Whether they’re seniors or incoming freshmen, all Wichita State students can expect to see physical classrooms take a new form this fall.

All classes that would usually be in-person will be in a hybrid format this semester, meaning part online and part in-person. Social distancing and masks are required in classrooms, but specific details about class formats vary from instructor to instructor. Some instructors have chosen to shift entirely online.

Jody Fiorini, a professor and head of the School of Psychology, has been with WSU for six years. Because every class is different, Fiorini said the department had to get together to figure out the best choice for individual classes.

“We got together as a faculty, so we looked at all the courses in our program as a group that really helped because we brainstormed ideas,” she said.

Fiorni is doing a mix of in-person and online instruction for her class.

“I have one of those weird classes that is difficult to teach without an in-person component,” she said. “It’s harder to do with Zoom.”

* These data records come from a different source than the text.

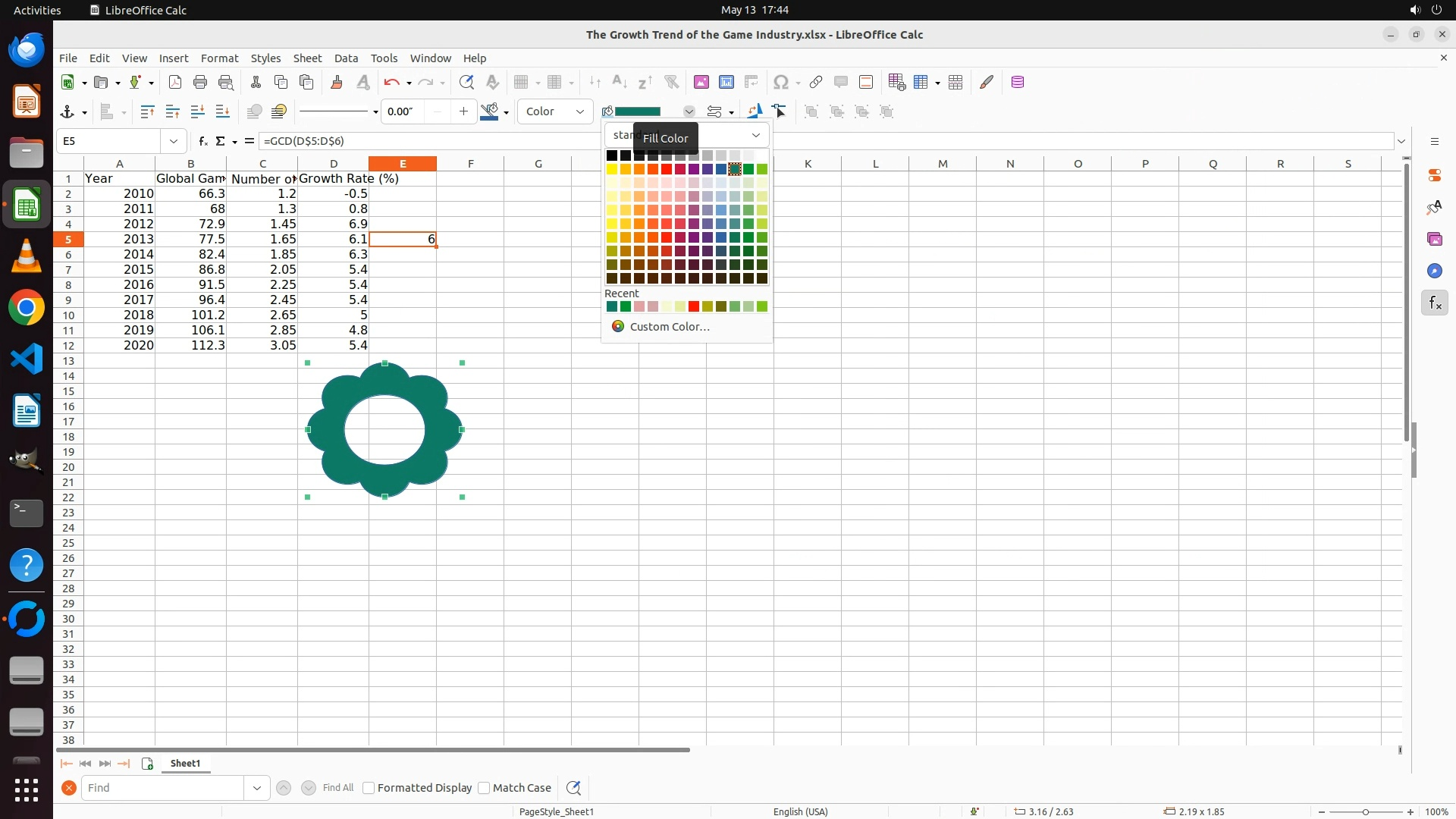The height and width of the screenshot is (819, 1456).
Task: Click the Bring to Front icon
Action: (x=147, y=111)
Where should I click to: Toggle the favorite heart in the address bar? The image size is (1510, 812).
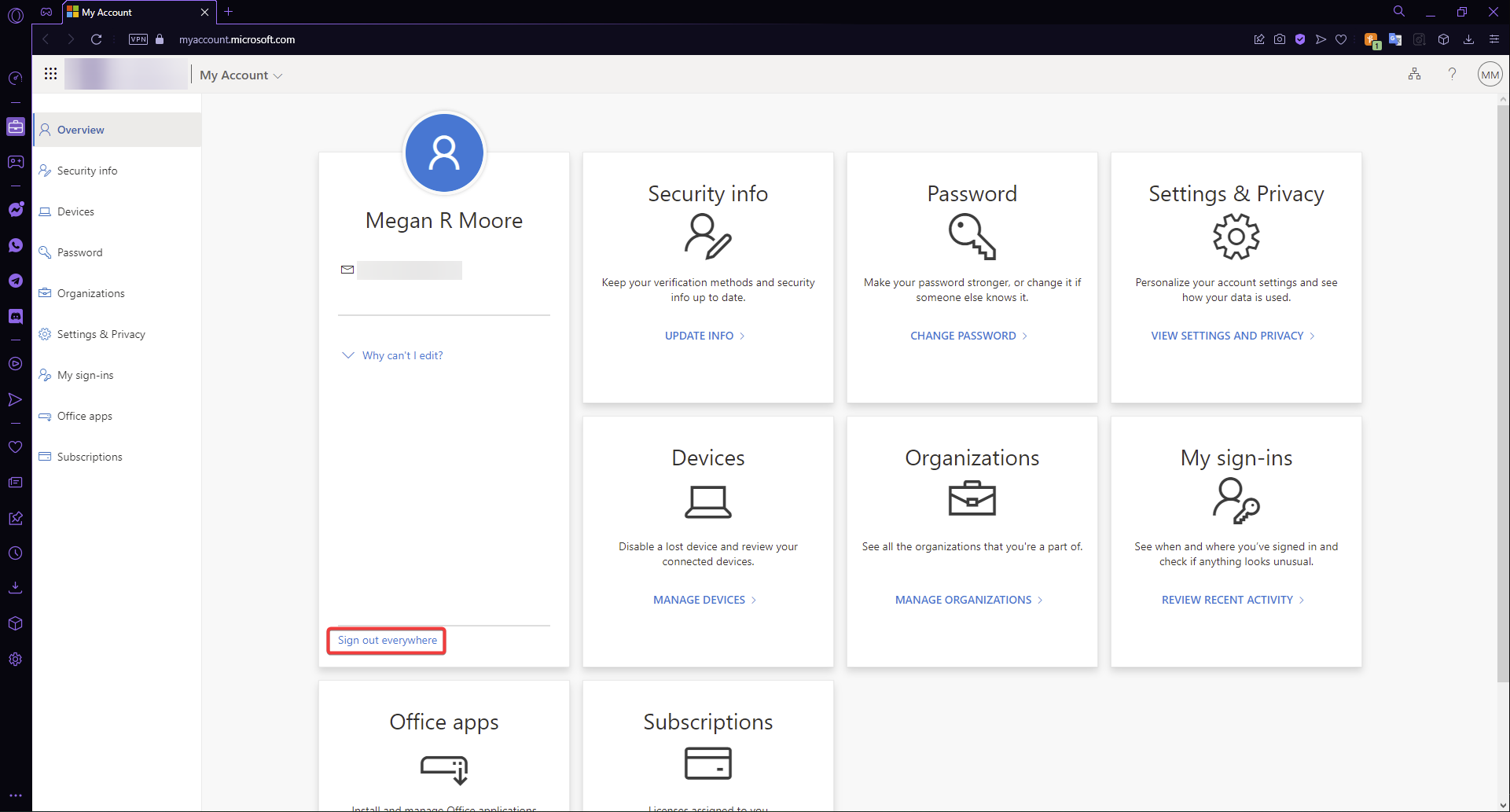click(x=1341, y=39)
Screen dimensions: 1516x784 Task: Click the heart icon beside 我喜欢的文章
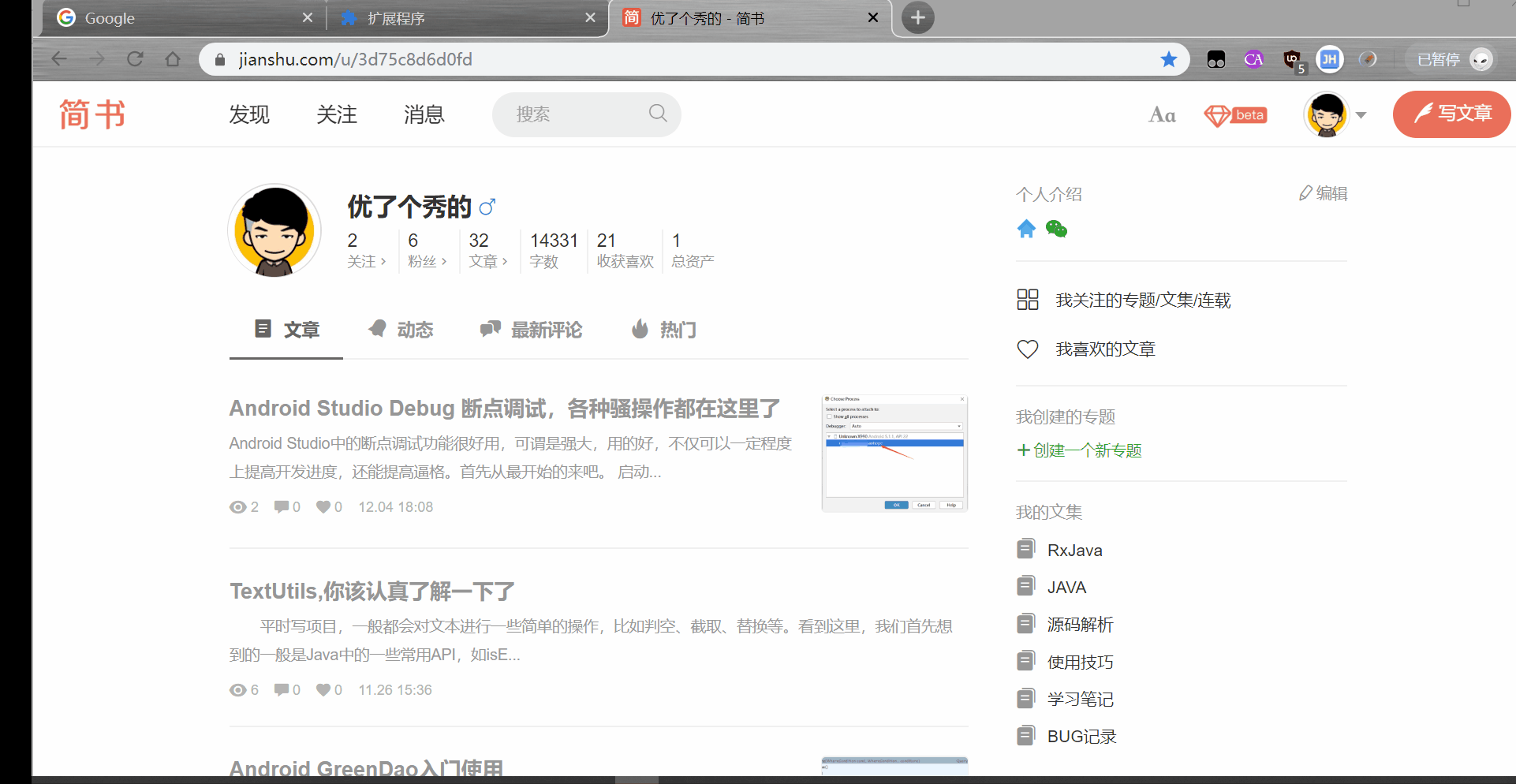(1028, 348)
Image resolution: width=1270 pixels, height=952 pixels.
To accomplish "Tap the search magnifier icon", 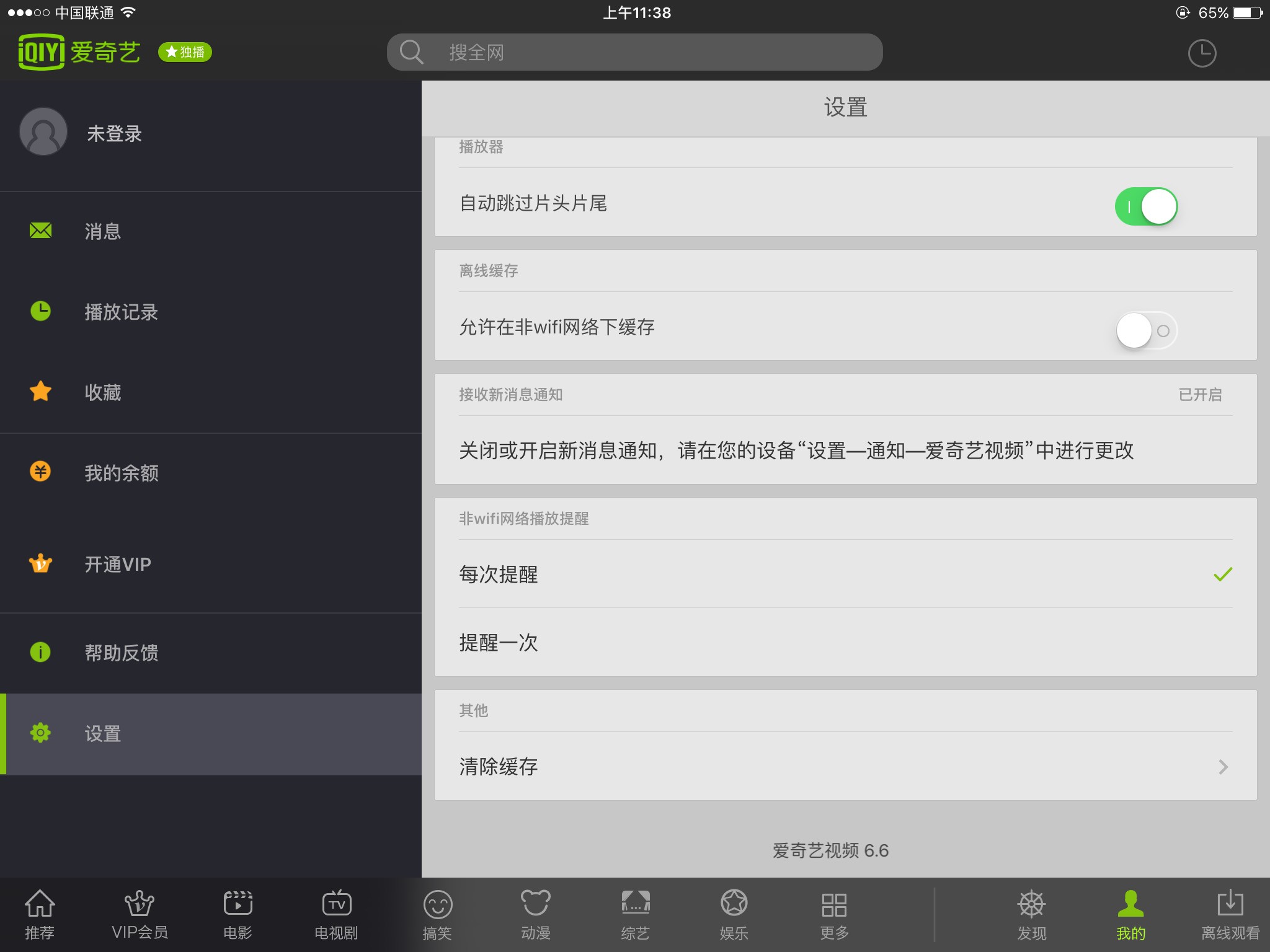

She will be holding an in-person class with three students at a time and the rest of the students attending over Zoom. She has provided see-through masks for the students so they can practice reading facial expressions. The classroom will be big enough for students to social distance.

Fiorini’s advice to students is to carry a reminder to maintain social distancing.

“Once you feel comfortable with a group of people you find yourself becoming closer and more careless with your distance,” Fiorini said. “(You need) some sort of reminder to yourself, something you carry around with you to remind you to not be as close.”

Economics professor Patricia Bradley said after consideration, she also decided to teach partly in person and partly online.

“There’s just a lot of information on the COVID-19 website from WSU, and it was just a process of reading through that and thinking about my classroom,” Bradley said.

Bradley said that she will take every precaution necessary to keep her students safe.

“There is enough space in the classroom that everyone can sit with 6 feet of distance in between,” Bradley said.”(I will) make sure that as students walk in they all have their masks on and in place, (I will) ask them to start seating from the back of the class to the front, and then when we leave we will leave from the front of the class to the back.”

While it may seem easy to sit six feet apart, Bradley said the only way the university can maintain social distancing is to keep reminding students and faculty.

“We just all need to be aware and maybe make reminders when it becomes necessary,” she said.

Bradley’s biggest piece of advice for students is to take time during the pandemic to learn all of the new ways people are communicating.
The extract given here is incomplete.